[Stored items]
Start of Block

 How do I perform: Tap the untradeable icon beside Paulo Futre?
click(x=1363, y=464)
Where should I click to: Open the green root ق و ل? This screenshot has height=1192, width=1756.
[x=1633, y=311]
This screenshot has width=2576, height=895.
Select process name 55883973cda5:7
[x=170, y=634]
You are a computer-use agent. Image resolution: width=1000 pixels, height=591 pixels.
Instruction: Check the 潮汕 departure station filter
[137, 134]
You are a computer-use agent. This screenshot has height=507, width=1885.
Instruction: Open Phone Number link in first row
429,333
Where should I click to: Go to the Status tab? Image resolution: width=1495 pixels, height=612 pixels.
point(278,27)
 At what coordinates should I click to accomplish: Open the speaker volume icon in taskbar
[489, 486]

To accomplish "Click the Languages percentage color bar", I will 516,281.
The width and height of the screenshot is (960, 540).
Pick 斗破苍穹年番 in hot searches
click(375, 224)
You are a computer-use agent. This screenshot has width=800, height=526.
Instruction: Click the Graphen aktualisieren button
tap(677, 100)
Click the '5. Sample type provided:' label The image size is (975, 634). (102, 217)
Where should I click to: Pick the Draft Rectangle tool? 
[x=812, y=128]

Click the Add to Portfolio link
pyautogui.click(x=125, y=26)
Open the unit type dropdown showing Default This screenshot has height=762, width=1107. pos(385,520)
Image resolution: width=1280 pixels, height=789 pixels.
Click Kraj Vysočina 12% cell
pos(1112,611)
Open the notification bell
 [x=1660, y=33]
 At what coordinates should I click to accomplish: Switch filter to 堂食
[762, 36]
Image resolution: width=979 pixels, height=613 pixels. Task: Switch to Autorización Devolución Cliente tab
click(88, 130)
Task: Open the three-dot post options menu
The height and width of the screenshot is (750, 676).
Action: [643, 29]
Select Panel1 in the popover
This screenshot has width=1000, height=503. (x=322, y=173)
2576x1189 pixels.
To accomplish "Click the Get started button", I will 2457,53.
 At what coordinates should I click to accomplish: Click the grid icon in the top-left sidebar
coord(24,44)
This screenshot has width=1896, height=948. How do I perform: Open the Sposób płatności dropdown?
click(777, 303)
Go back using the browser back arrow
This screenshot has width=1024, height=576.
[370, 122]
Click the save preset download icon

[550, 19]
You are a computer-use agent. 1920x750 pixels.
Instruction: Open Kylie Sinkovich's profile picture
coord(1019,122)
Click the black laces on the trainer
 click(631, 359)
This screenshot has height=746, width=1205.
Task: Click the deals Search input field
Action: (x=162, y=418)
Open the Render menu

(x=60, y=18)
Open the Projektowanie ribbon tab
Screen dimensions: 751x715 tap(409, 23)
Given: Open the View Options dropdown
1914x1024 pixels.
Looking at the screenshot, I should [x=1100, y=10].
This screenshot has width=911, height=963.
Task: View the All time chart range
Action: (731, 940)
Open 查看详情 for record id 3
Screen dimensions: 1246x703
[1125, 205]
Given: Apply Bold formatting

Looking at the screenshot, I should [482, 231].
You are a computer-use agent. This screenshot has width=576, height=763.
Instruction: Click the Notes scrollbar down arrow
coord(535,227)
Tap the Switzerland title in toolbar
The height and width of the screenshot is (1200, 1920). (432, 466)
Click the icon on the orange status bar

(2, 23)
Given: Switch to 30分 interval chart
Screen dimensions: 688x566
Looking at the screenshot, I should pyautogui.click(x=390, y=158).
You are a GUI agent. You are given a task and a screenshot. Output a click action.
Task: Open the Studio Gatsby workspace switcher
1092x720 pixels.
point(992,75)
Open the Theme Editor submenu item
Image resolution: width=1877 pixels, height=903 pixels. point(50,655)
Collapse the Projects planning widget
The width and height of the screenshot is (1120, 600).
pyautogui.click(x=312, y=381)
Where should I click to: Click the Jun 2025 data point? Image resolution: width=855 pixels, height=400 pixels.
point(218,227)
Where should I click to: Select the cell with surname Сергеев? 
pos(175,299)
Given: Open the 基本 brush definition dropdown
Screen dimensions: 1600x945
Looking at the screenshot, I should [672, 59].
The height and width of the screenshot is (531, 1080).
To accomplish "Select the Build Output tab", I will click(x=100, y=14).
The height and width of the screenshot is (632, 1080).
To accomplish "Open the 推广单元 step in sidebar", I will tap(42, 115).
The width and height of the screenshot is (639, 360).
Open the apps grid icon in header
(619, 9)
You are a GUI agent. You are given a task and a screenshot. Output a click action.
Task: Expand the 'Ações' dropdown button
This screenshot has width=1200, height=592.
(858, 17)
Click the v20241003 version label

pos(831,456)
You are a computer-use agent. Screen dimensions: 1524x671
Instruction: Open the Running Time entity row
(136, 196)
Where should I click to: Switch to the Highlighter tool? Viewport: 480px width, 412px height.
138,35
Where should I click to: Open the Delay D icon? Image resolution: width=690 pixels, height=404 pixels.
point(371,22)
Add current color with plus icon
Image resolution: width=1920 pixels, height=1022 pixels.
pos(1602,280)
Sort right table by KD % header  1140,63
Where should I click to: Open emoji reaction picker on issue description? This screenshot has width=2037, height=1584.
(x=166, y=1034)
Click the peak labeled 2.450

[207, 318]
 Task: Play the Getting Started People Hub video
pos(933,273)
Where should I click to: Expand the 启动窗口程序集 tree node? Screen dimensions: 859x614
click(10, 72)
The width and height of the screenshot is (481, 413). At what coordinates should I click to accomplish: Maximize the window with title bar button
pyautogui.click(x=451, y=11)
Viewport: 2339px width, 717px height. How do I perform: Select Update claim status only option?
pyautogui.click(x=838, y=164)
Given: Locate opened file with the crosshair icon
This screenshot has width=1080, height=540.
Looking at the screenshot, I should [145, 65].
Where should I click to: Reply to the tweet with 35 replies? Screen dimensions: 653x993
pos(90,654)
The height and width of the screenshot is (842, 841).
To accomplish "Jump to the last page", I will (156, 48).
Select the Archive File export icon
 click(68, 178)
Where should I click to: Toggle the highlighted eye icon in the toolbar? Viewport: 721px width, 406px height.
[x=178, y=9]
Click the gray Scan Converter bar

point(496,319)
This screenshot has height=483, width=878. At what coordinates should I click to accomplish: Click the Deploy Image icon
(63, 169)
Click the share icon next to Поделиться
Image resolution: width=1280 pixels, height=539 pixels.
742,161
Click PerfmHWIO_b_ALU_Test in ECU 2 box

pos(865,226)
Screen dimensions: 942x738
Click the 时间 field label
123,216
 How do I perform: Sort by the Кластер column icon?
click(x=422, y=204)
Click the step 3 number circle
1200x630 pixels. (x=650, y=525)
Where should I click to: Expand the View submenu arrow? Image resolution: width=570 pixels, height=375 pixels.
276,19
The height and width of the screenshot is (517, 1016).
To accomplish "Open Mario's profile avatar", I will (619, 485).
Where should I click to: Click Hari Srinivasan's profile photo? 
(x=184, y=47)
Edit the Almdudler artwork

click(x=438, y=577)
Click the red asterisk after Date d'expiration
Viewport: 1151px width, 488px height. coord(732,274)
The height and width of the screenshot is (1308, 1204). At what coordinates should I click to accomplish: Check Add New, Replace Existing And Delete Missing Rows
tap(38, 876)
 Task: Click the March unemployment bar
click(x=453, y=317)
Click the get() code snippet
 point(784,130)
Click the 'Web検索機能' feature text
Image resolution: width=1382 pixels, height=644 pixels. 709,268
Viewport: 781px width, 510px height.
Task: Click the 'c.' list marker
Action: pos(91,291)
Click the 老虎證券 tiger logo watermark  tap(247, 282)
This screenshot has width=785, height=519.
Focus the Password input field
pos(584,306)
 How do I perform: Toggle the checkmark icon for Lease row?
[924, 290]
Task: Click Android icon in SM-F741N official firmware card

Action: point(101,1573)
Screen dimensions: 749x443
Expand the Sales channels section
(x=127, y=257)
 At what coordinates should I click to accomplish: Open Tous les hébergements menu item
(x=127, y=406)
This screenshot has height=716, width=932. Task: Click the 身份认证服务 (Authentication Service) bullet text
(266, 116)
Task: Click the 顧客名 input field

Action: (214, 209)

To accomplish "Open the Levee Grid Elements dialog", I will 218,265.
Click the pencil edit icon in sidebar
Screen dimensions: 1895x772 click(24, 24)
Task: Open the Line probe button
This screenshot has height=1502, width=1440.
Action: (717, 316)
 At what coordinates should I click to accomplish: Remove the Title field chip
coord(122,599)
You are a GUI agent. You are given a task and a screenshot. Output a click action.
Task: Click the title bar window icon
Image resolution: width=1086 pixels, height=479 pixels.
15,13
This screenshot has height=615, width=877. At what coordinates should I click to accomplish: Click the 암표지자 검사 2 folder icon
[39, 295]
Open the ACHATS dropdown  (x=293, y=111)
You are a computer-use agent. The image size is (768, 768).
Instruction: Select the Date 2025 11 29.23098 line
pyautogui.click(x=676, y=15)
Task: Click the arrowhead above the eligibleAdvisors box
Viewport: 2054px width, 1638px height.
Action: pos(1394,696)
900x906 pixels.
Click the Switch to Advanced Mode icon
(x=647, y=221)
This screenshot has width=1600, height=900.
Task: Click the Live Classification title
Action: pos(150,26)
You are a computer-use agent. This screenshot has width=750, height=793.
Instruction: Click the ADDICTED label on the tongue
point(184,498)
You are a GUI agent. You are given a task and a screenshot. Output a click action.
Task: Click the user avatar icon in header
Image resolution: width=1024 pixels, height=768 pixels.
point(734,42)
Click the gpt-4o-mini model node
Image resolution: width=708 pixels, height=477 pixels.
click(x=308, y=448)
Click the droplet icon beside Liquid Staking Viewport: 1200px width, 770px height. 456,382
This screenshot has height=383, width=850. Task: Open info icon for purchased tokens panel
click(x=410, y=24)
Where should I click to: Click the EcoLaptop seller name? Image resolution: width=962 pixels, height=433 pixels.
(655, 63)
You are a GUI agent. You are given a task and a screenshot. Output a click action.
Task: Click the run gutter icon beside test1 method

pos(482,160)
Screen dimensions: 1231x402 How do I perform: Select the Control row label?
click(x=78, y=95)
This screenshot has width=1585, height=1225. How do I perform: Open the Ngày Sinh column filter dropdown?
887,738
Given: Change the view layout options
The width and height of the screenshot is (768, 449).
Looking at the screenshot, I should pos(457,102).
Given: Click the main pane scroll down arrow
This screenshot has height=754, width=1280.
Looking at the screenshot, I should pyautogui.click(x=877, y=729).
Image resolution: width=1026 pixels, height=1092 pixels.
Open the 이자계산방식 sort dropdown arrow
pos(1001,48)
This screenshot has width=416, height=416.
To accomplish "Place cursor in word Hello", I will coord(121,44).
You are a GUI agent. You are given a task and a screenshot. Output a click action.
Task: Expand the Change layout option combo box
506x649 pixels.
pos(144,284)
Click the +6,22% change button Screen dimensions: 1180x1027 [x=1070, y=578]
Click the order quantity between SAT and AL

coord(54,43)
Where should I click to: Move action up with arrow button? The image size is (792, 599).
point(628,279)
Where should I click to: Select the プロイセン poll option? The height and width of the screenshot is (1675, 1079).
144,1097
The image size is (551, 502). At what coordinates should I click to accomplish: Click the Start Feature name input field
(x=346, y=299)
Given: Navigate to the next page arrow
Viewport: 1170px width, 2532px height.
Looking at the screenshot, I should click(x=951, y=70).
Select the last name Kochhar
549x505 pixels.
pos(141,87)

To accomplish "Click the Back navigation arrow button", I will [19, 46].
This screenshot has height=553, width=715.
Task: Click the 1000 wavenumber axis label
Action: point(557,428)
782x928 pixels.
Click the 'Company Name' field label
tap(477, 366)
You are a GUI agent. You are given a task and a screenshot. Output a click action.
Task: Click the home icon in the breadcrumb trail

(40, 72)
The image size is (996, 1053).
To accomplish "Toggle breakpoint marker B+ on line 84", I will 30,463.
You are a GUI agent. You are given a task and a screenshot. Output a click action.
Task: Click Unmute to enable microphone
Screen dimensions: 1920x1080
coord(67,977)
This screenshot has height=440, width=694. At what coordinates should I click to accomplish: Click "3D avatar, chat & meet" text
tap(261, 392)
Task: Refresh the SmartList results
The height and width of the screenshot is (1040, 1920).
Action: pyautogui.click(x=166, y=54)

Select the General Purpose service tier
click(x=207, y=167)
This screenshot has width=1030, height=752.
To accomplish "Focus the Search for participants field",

End of Block

Looking at the records above, count the lines where the word "last" appears. State only the number.

**Finished task:**
2